Sometimes you think you don’t have the right tool for the job—but it’s really right there in the theory you learned in that math class.
An old Chinese proverb states that learning is a treasure that will follow its owner everywhere. You may need some of that treasure following you when you’re dealing with regexes (Regular Expressions). The outstanding trait of regex standards is that there are plenty of them. Old school regex tools like grep and sed, lack many operators present in regex of Java, Ruby, Perl, C#, Python, etc. But we’re about to see that modern operators are sometimes no more than syntactic sugar.
You’ve got loads of old C files. Unfortunately they are in Kernighan-Ritchie style and your C compiler only accepts ANSI C. You’re concerned about declarations of parameterless functions: in Kernighan-Ritchie C you write foo(), but in ANSI C you write foo(void). You want to find all lines ending in empty parentheses ()—ignoring all other lines—and insert “void” between the parentheses.
However, the problem is harder than that. You also want to ignore lines where the ending pair of parentheses are preceded by the C inline comment token: //. It’s easy to write a regex that solves this problem using negative lookahead. But you’ve got the tool sed built into your operating system (GNU/Linux as well as BSD/OS X) and sed doesn’t support such fancy things as negative lookahead. Is there a sed solution?
There were a lot of buzz words in the last paragraph. Let’s start from the beginning: What is negative lookahead and why is it useful in solving this problem?
You want to find lines ending in empty parentheses, but not if they’re preceded by slash-slash. We can match all lines ending in empty parentheses with the regex \(\)$—i.e. a left parenthesis pre-escaped by backslash, a right parenthesis pre-escaped by backslash and finally a dollar to assert it’s at the end of the line. Parentheses must be escaped, otherwise they are interpreted as group boundaries. Regex assert operators, like the dollar symbol, don’t consume anything from the source string (the string that we’re scanning); they just tell us if a certain condition holds.
Negative lookahead is another assert operator. It checks in advance that a pattern is not present, without consuming anything. It’s written as question mark followed by exclamation mark. The regex (?!.*//) is true if it’s impossible to find a bunch of characters followed by slash-slash. When we prefix with the caret symbol, to assert it’s at the start of the line, then we get the regex ^(?!.*//).*\(\)$—which is correct in, e.g., Ruby:
Ruby promises that the first attempt above is a perfect match—a line that must be redesigned in ANSI style. In the other two cases, Ruby says nil, which in Rubyish means that these lines have slash-slash and should not be touched.
Nice, but not usable since sed—and not Ruby—is our target tool right now. Negative lookahead is not the answer, when ERE is a part of the pre-conditions.

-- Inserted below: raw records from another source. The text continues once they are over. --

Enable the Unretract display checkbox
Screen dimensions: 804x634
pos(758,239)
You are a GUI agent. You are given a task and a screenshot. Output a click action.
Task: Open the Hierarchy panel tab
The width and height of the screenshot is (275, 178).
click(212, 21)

To see what a solution to our problem would be like, look at the first figure. This clock-shaped machine solves the slash-slash problem. The square window at the top of the machine reads a tape—from left to right—consisting of the input string, i.e., the C code. We have a state machine of type Nondeterministic Finite Automaton (NFA). To visualize and represent the automaton, we use a transition graph, in which the vertices represents states and the edges represent transitions. The initial state is identified by an incoming unlabeled arrow not originating at any vertex. The acceptance state is surrounded by a circle. This is the graph that you see printed on the clock dial. Now, whenever a new symbol is read from the tape, the clock dial rotates so that the drooping peak, just below the reading window, points at the current state. Ah, and this particular machine also has a special lookahead feature: it’s a long arm with an eye in the end and a light bulb. This eye can look ahead and tell if there’s any double slash. If there is, the bulb will glow and the machine will understand that it doesn’t matter if the input ends in a pair of parentheses—it’s in a comment anyway.
Regex syntax differs from tool to tool. The Basic Regular Expressions (BRE) standard and its more clever brother the Extended Regular Expressions (ERE) standard make regexes more compatible. The tool sed (as well as grep) implements both. By default, sed uses the simple BRE, but if we add the –r flag in GNU or –E flag in BSD, we get all the extra goodies in ERE. That’s exactly what we’ll do. Do we get an operator that says “don’t touch lines with slash-slash” in that case? I’m sorry to say we don’t. There are these things called character classes. If we write [/], we tell the engine to match a slash. And if we write [^/], we tell the engine to refuse lines with slash. But character classes only focus on one single position in the string, and your problem is to only ignore strings when they have a particular two-character-long substring: slash-slash—the evil twins. We’re just about to give up when we remember that set theory class we went to while studying mathematics at University.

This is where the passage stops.